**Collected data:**
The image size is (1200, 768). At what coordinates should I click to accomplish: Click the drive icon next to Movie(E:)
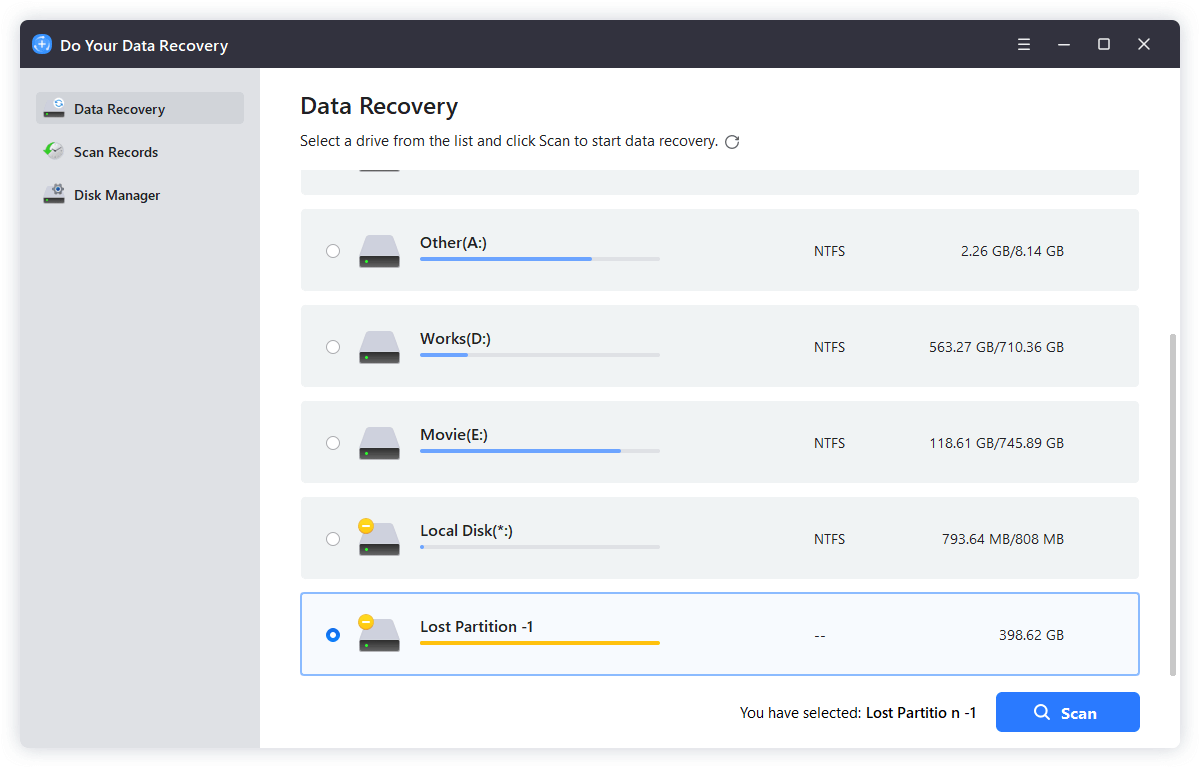tap(379, 442)
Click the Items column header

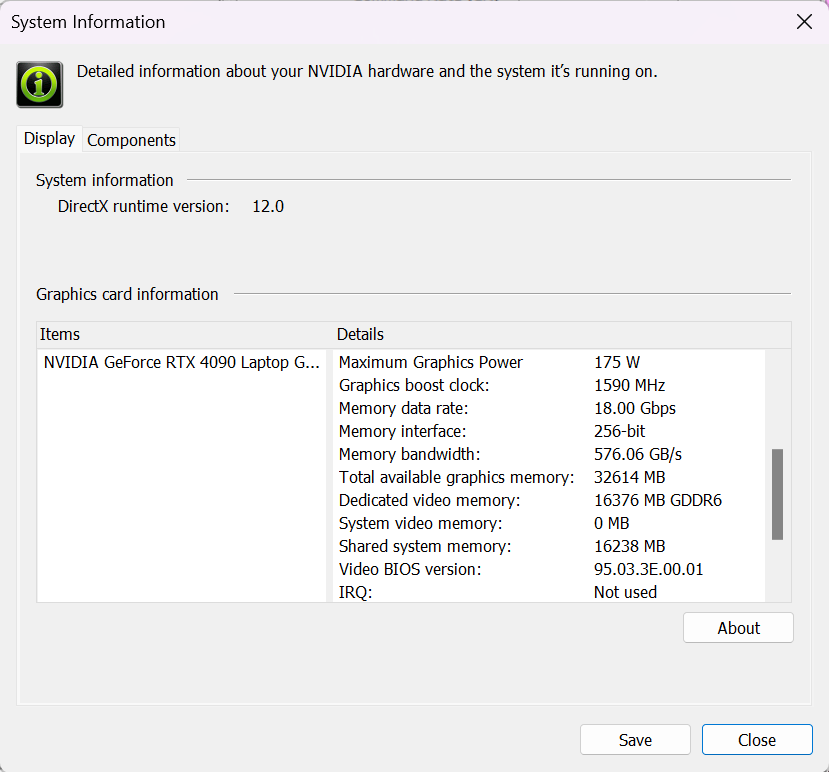pos(60,334)
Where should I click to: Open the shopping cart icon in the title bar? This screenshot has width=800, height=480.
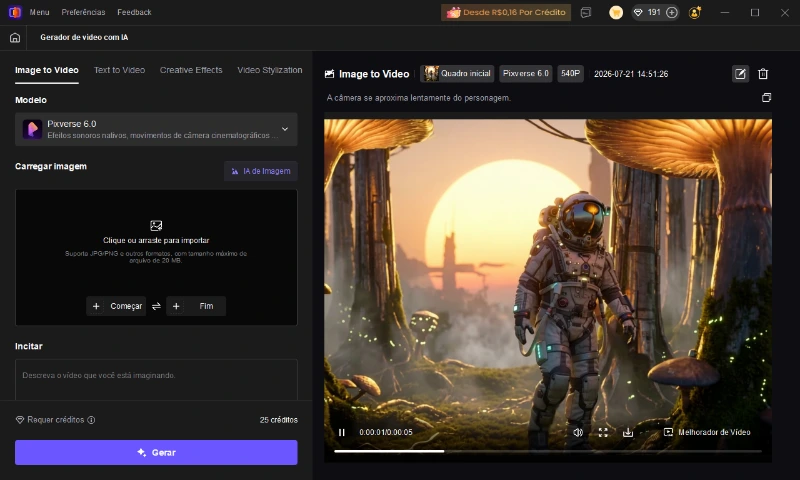coord(616,12)
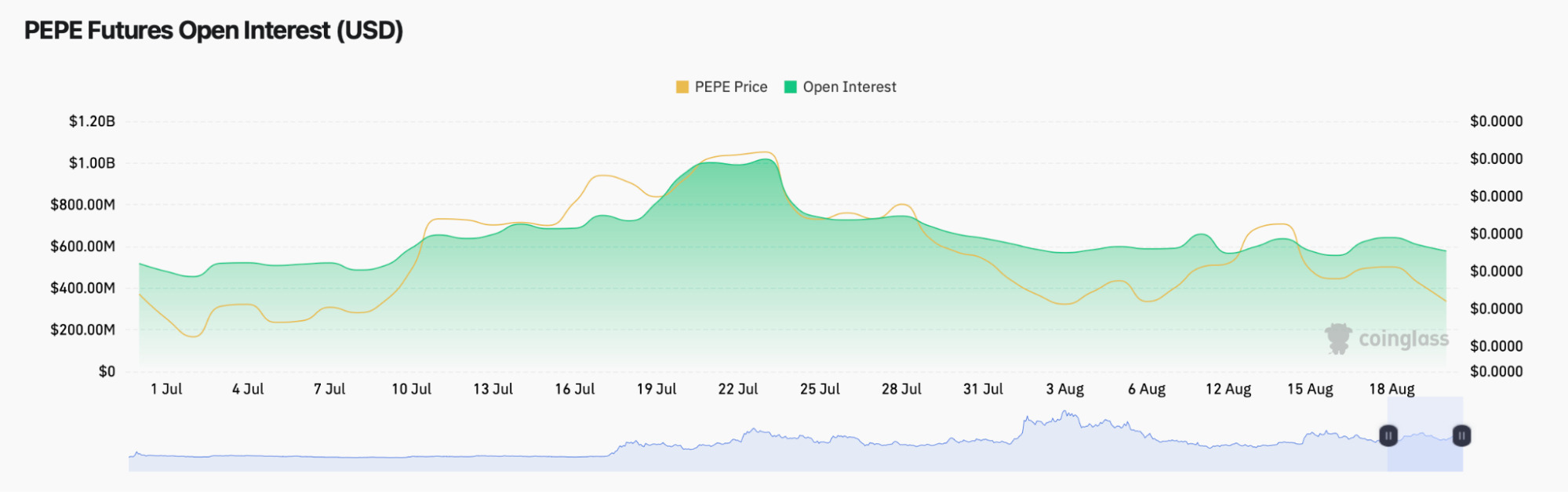This screenshot has width=1568, height=492.
Task: Click the $0 axis label
Action: (x=107, y=372)
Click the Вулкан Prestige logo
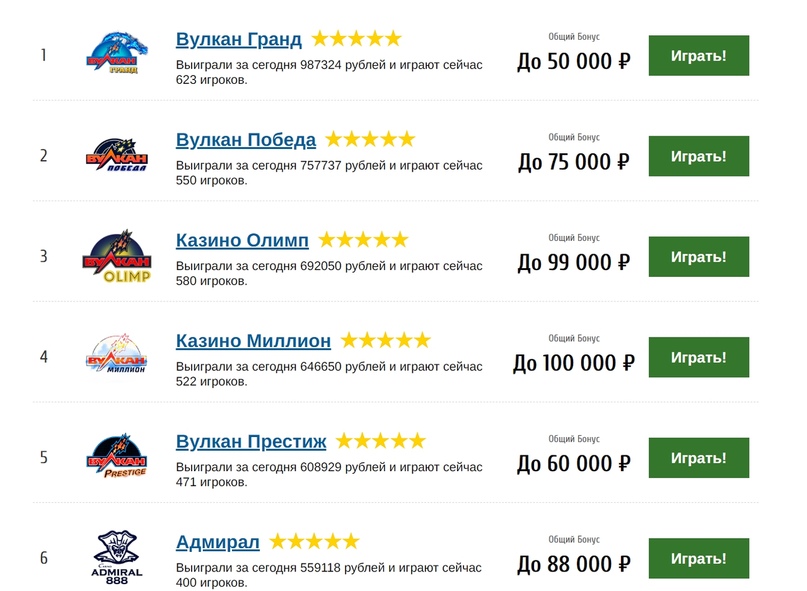This screenshot has height=591, width=807. point(117,456)
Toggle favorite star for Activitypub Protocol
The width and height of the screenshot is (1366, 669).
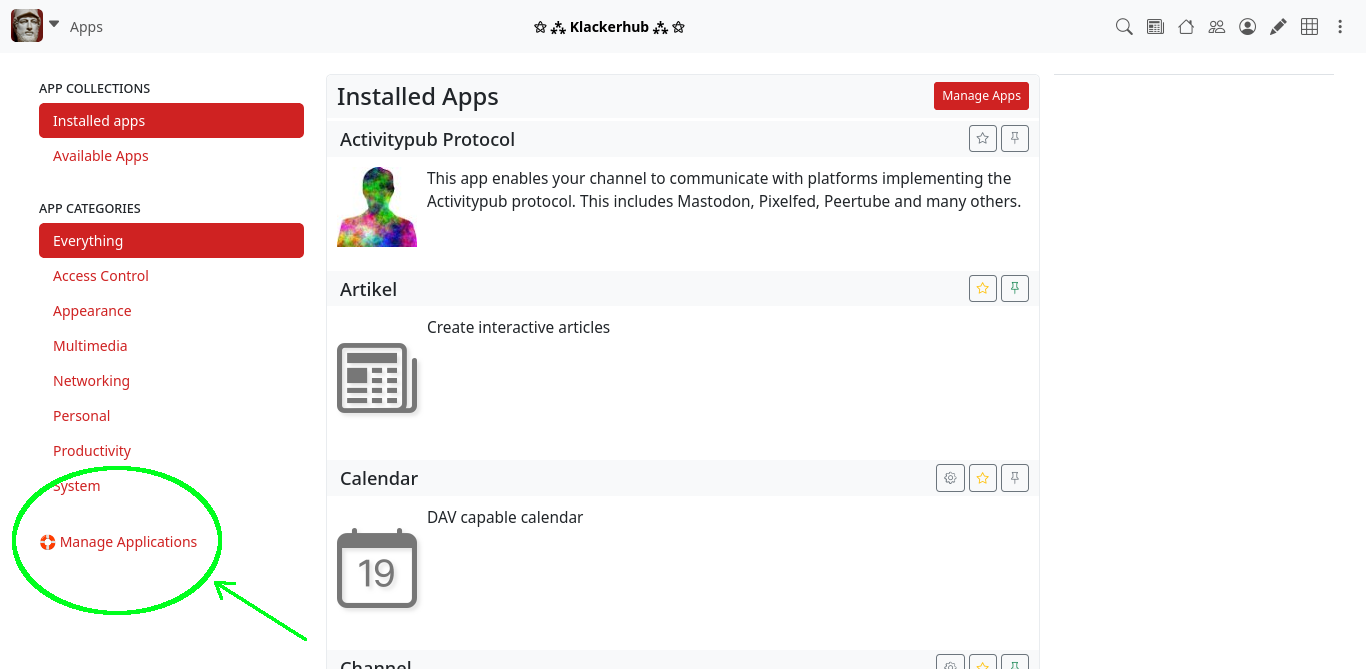tap(983, 139)
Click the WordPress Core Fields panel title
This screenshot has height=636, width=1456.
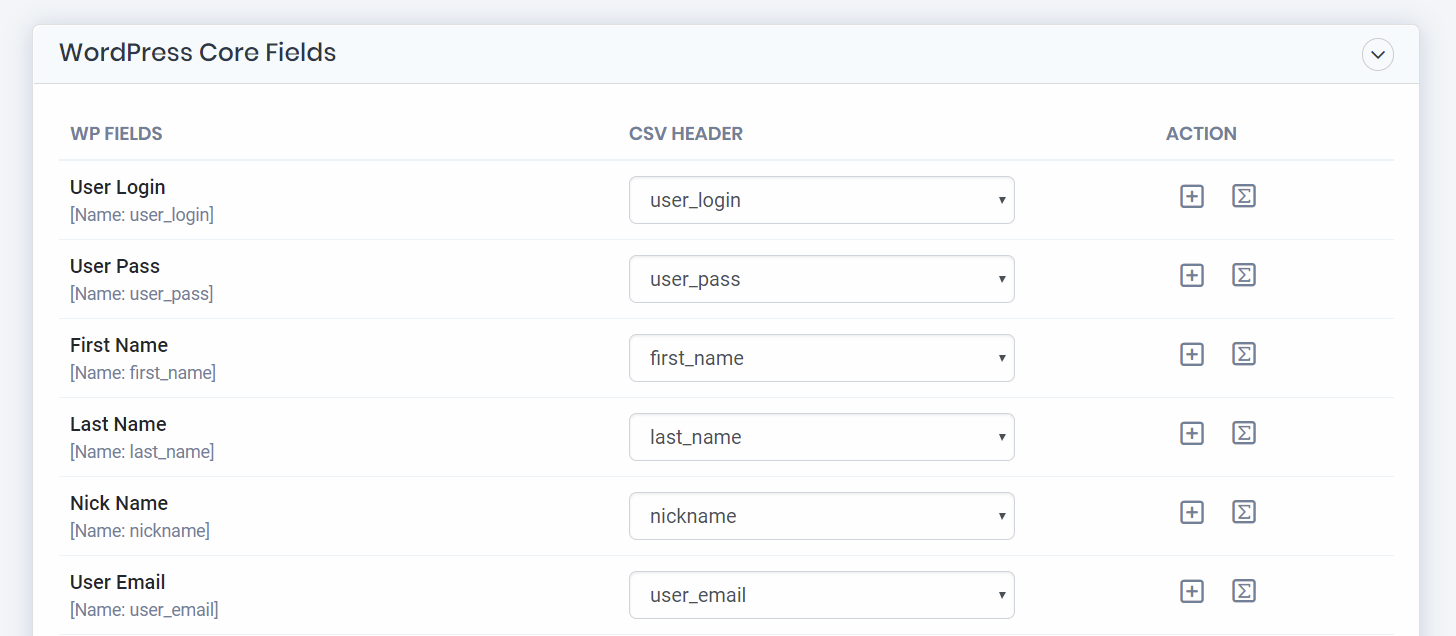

**Required action:**
Return only the line with "The width and" and the lines after it up to the end of the records, exact and free of pictures.

**Task answer:**
The width and height of the screenshot is (1366, 669).
tap(983, 139)
Click the WordPress Core Fields panel title
This screenshot has height=636, width=1456.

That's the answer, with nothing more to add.